Quels ont été les résultats de base?

Les AINS étaient principalement administrés par voie orale, mais certains essais ont injecté les médicaments ou utilisé un gel, un timbre ou une crème. En considérant la douleur:

Les AINS ont réduit la douleur et l’incapacité par rapport au placebo dans l’immédiat (différence moyenne (DM) -9,2, intervalle de confiance à 95% [IC] -11,1 à -7,3).

Les AINS réduisent la douleur et l’incapacité par rapport au placebo à court terme (DM -7,7, IC à 95% -11,4 à -4,1).

Mais aucun de ces résultats n’était cliniquement important selon les chercheurs car la différence entre les AINS et le placebo était inférieure à leur seuil prédéfini de 10 points sur l’échelle 0-100.

En tenant compte de ce que les personnes en bonne santé considéreraient comme une réduction importante de la douleur, ils ont calculé que six personnes (IC à 95% 4 à 10) devraient être traitées pendant deux semaines avec un AINS plutôt qu’avec un placebo pour une autre personne. à court terme.

Lorsque l’on considère l’innocuité, un plus grand nombre de participants prenant des AINS ont eu des effets indésirables gastro-intestinaux par rapport au placebo (risque relatif [RR] 2,5, IC 95% 1,2 à 5,2). Il n’y avait pas de différence entre le groupe AINS et le groupe placebo dans les événements indésirables graves.

Comment les chercheurs ont-ils interprété les résultats?

Les chercheurs concluent: « Les AINS ne fournissent pas un effet cliniquement important sur la douleur rachidienne, et six patients doivent être traités avec des AINS pour un patient afin d’obtenir un bénéfice cliniquement important à court terme. »

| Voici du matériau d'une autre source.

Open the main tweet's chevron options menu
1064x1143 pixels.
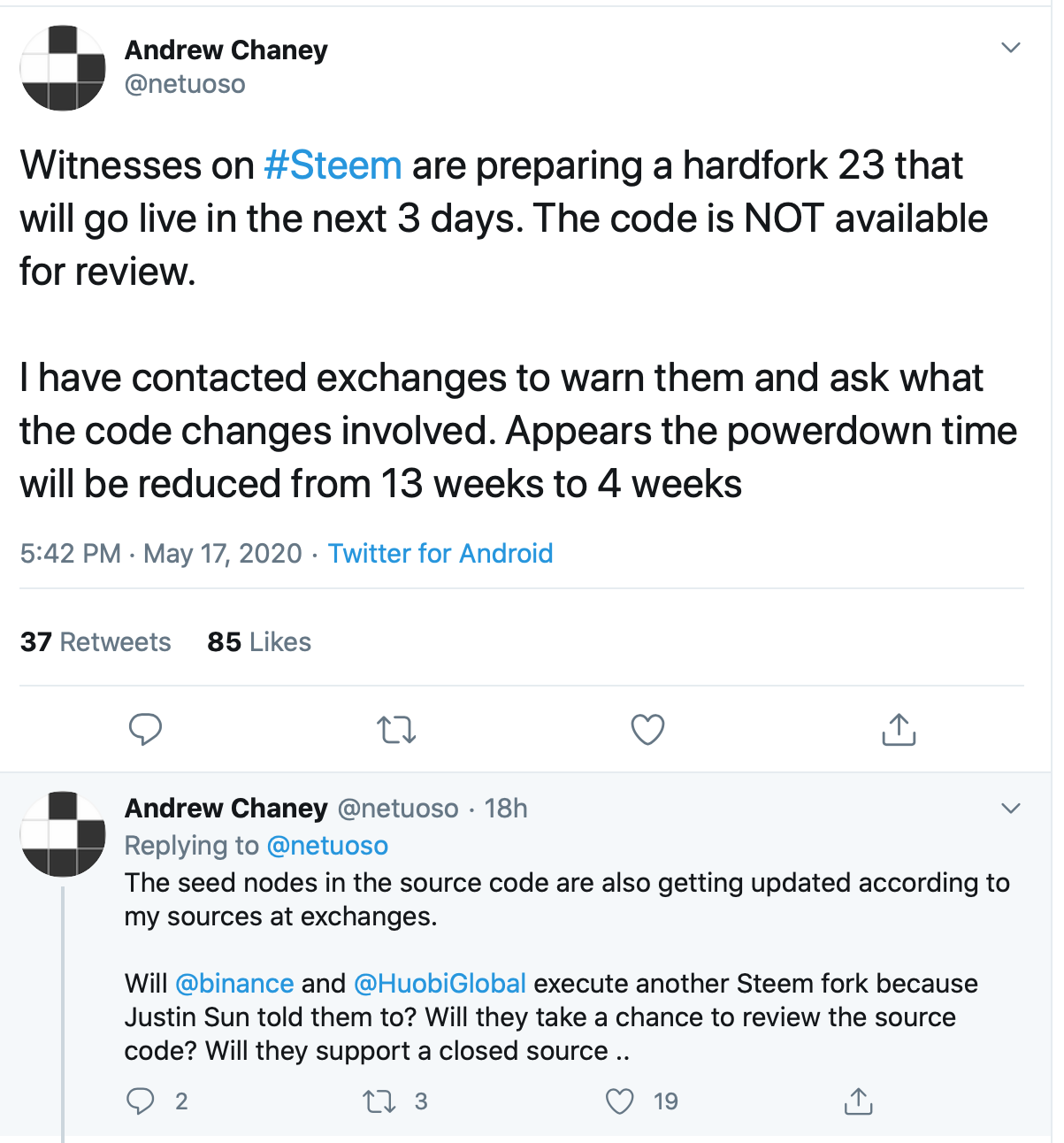point(1010,48)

Ils ajoutent que «lorsque ce résultat est pris en même temps que ceux des examens récents sur le paracétamol et les opioïdes, il est maintenant clair que les trois médicaments les plus utilisés et les plus recommandés pour les douleurs vertébrales n’ont pas d’effets cliniquement importants sur le placebo. un besoin urgent de développer de nouveaux analgésiques pour la douleur rachidienne. « 

Conclusion

Il y avait des preuves que les AINS étaient efficaces pour réduire la douleur et l’incapacité chez les patients souffrant de douleurs rachidiennes, mais le traitement ne semble pas beaucoup plus efficace qu’un placebo et n’est pas cliniquement important selon les chercheurs.

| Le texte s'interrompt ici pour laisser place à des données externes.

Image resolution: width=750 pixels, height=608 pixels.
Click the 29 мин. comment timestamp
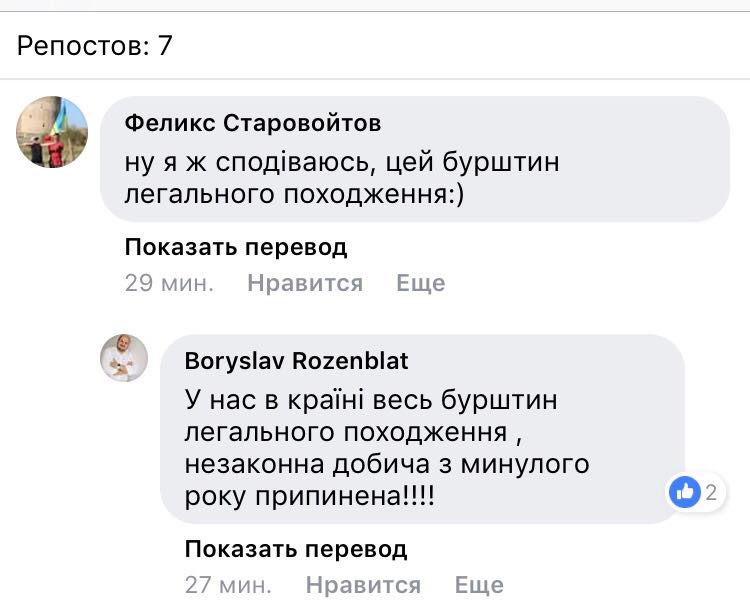169,283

De plus, pour six patients traités par AINS plutôt qu’un placebo, un seul patient supplémentaire en bénéficierait à court terme. Les personnes prenant des AINS ont également un risque plus élevé d’effets indésirables gastro-intestinaux. Les patients pourraient vouloir considérer si cela semble être une chance à prendre.

Les AINS sont actuellement recommandés pour traiter les maux de dos, mais les auteurs suggèrent que de nouveaux médicaments plus efficaces devraient être développés d’urgence.

L’étude a certaines limites:

Le mode de traitement variait de l’ingestion orale à l’application de gel ou de crème. Certains patients peuvent se sentir mieux avec une application directe par rapport à un médicament oral, mais il est difficile de dire lequel est le plus efficace car ils ont été regroupés.

La dose a également varié d’une étude à l’autre et, par conséquent, il est difficile de savoir si les AINS étaient plus efficaces à une dose plus élevée.

La période de traitement était en moyenne de sept jours et il est donc difficile de dire quels auraient été les résultats à long terme si les participants avaient continué à prendre des AINS.

La recherche s’est concentrée sur si les AINS étaient efficaces pour le mal de dos dans son ensemble, donc il est difficile de savoir si des individus particuliers ou des groupes spécifiques de patients pourraient bénéficier du traitement plus que d’autres.

Cette étude n’a pas été conçue pour comparer les AINS à d’autres traitements non pharmacologiques (comme l’exercice), dont certains pourraient être plus efficaces que les AINS.